[About this task]:
Leaving out all pictures, return exactly the lines from the one that contains "Image resolution: width=1361" through the end of the data below.

Screenshot grounding data:
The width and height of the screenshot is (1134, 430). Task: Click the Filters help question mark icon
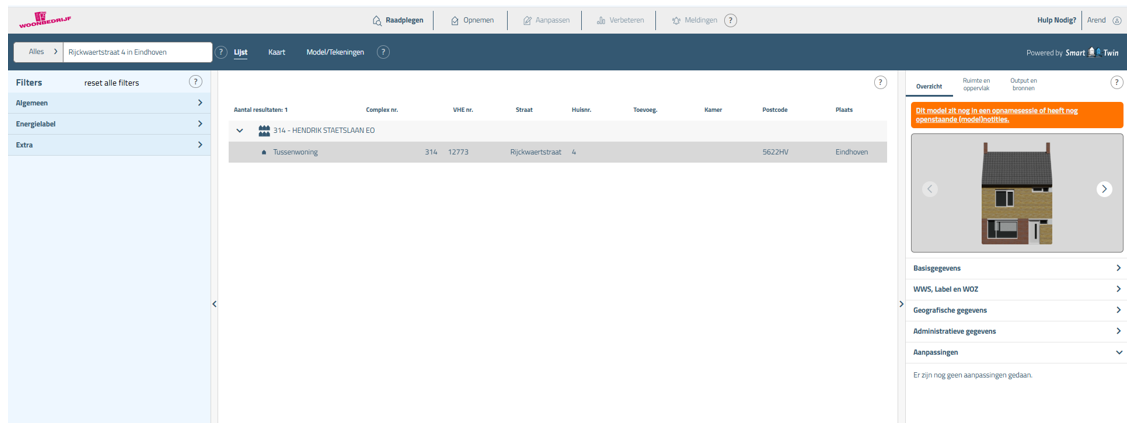[195, 82]
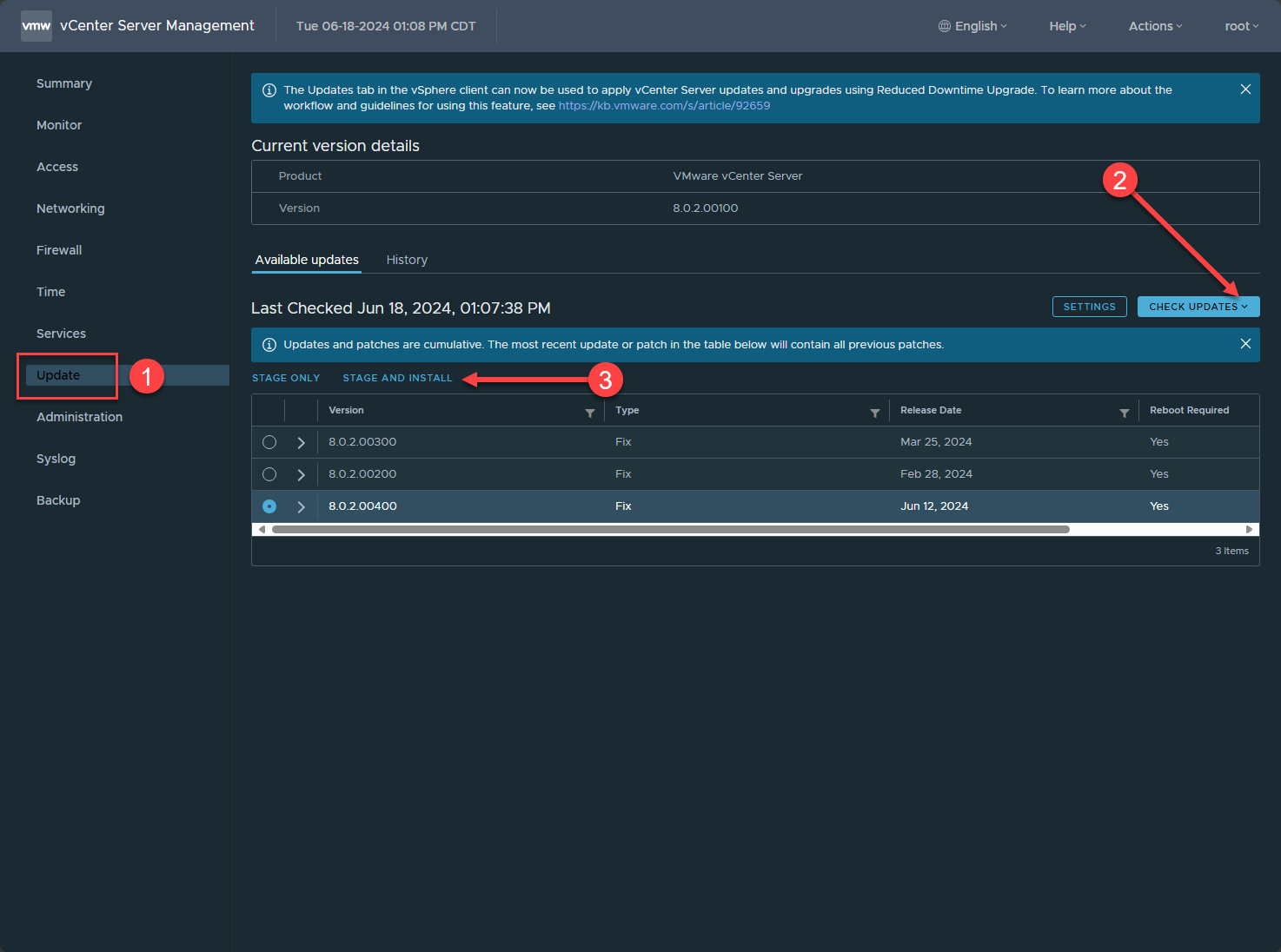The height and width of the screenshot is (952, 1281).
Task: Click Stage and Install
Action: [397, 378]
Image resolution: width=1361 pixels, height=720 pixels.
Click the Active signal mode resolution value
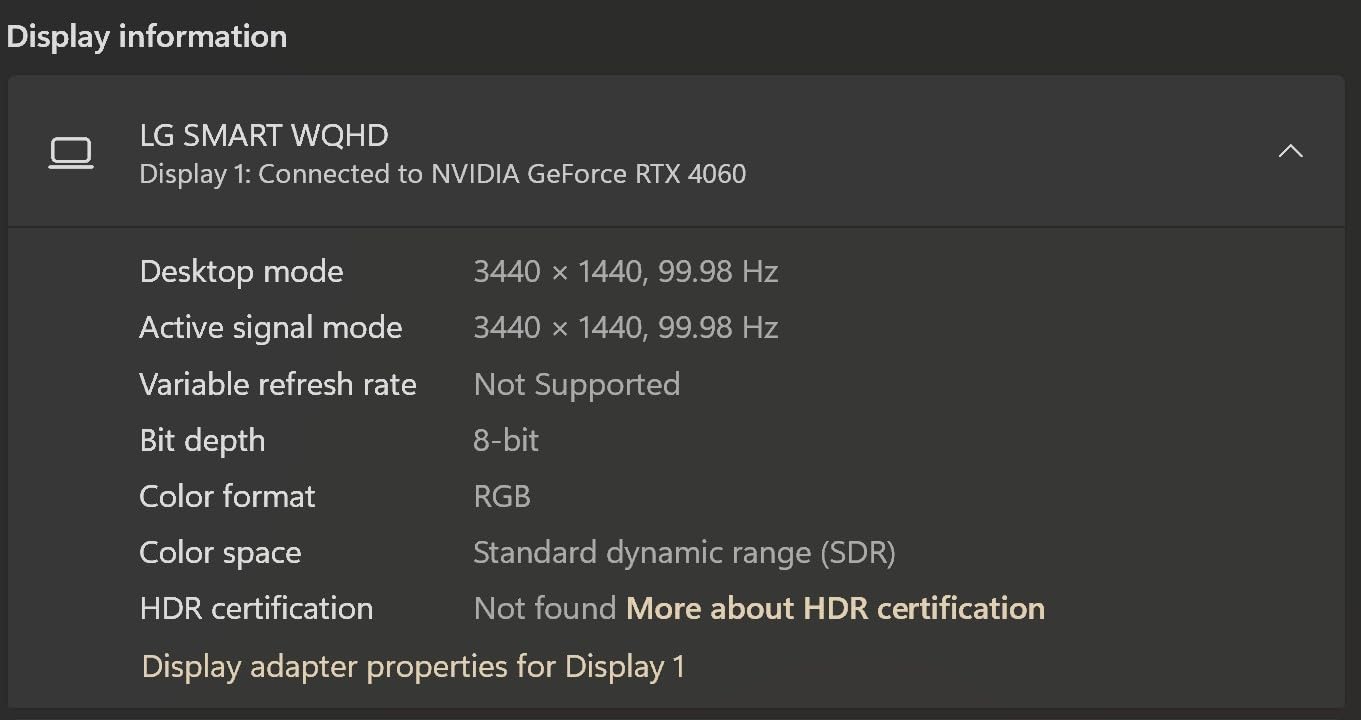click(x=625, y=328)
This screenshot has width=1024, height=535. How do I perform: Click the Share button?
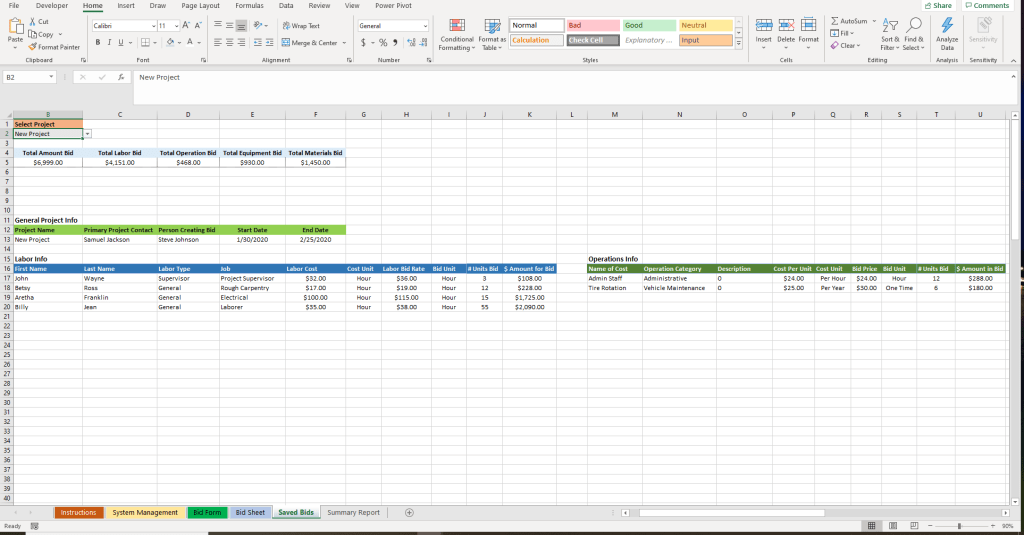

[Response]:
Image resolution: width=1361 pixels, height=720 pixels.
Click the Active signal mode resolution value
click(x=625, y=328)
This screenshot has width=1024, height=535. How do I perform: Click the Share button?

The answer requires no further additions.